Harcourt, with mysterious stinginess, lists in the front matter only the Le Guin books available from Harcourt, but she has written many more books than those listed here and these include poetry, essays, short stories and books for adults and young readers. Lavinia poses too many questions to permit a simple review. The novel is, to begin with, a retelling of The Aeneid from Lavinia’s point of view. In the original Lavinia receives scant attention, and this fact becomes the nub of several important considerations. Because Vergil (the older spelling of Virgil) did not use up her vitality as he did that of Aeneas, Lavinia has thus left over life, a kind of immortality that permits her to outlive her coevals and tell her story.

But we are faced with immediate questions that demand consideration. In her Afterword Le Guin considers the question of Latin. It has long been described as a dead language, but since it is no longer taught, it may already be truly dead except for the comparatively few scholars who will always find it necessary. Le Guin bewails the inadequacy of English to match the sonority of Latin and ‘atque ipsos potuit submergere ponto’ is a poor equivalent for ‘and she was able to drown them in the sea.’ There is a splendid roll to the original that captures the turbulence and immensity of the image.

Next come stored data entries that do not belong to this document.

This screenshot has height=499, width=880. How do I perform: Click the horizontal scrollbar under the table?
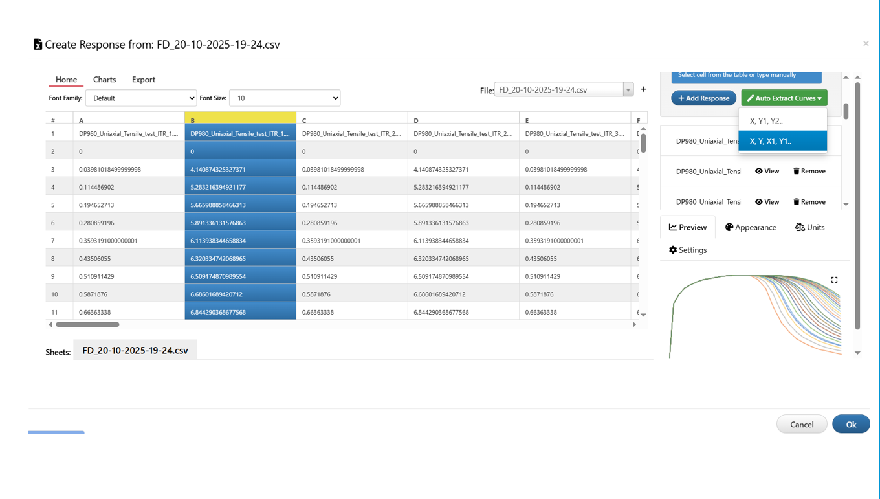(x=87, y=324)
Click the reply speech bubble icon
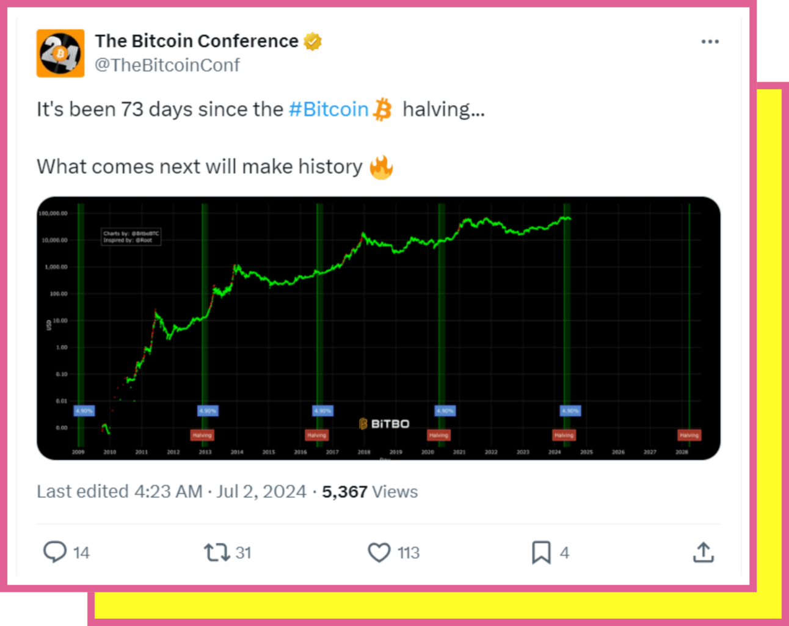Viewport: 789px width, 626px height. pos(54,552)
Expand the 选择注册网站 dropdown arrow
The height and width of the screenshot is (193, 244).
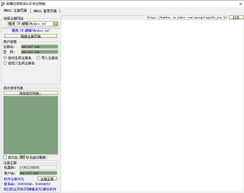(x=56, y=24)
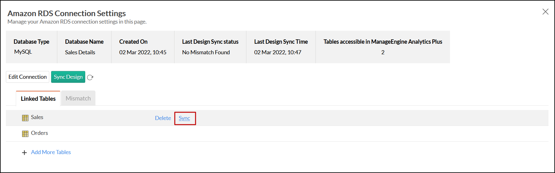
Task: Click the refresh icon beside Sync Design
Action: coord(90,77)
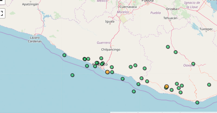This screenshot has height=113, width=217.
Task: Click the Chilpancingo city label
Action: pos(110,50)
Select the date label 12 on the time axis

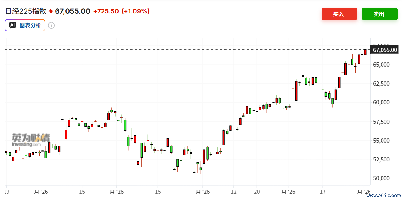[x=233, y=192]
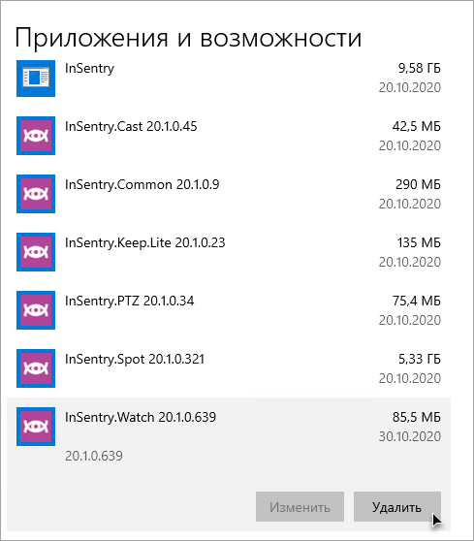Click the InSentry.PTZ app icon
The width and height of the screenshot is (474, 541).
36,310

I requested a review copy of Lavinia because I found the concept of the book captivating. My expectations were low for, although I had read many of Le Guin’s books, I was not greatly taken with any of them. The Earthsea trilogy was written in an archaic language that was a wearisome affectation. Many of her major fantasy novels were less rewarding than long and lumpy. In Always Coming Home– lighter and better managed – she was so involved with the idea that she forgot or neglected to bring her people to life. In Malafrena she wrote a realistic novel of a sort, but Malafrena is a kind of mythical or alternative universe country that is loosely somewhere on the Adriatic and intensely irredentist (think Trieste). I found it impossible to finish.

But Lavinia posed no such problems. Le Guin knew what she wanted to do and set out to do it with skill and economy. There is little of misplaced historicism where characters from another age are motivated by ideas and principles that are present to us but had no existence in early times. Le Guin brings forth without fuss the conditions of a time without the conveniences on which we rely and she concentrates on the characters and the perfectly plausible motivations that direct their lives.

The one departure into fantasy is the relation between Vergil and Lavinia. This is too poignant to be sensed as fantasy and is the novel’s central great accomplishment. Lavinia goes to a hallowed and sacred place. In a dream Vergil appears to her. He is on his way back to Italy and is dying. In a series of meetings he tells her much of what he has written on Aeneas and the future that lays before him and, of course, Lavinia as the wife of Aeneas. She recognizes that they are all contingent and depend not on historical fact but on the creation of Vergil. They are all products of the exuberance of his imagination.

This is an incredible book. It far surpasses anything that Le Guin has written and stands out against the tawdry products of much contemporary publishing.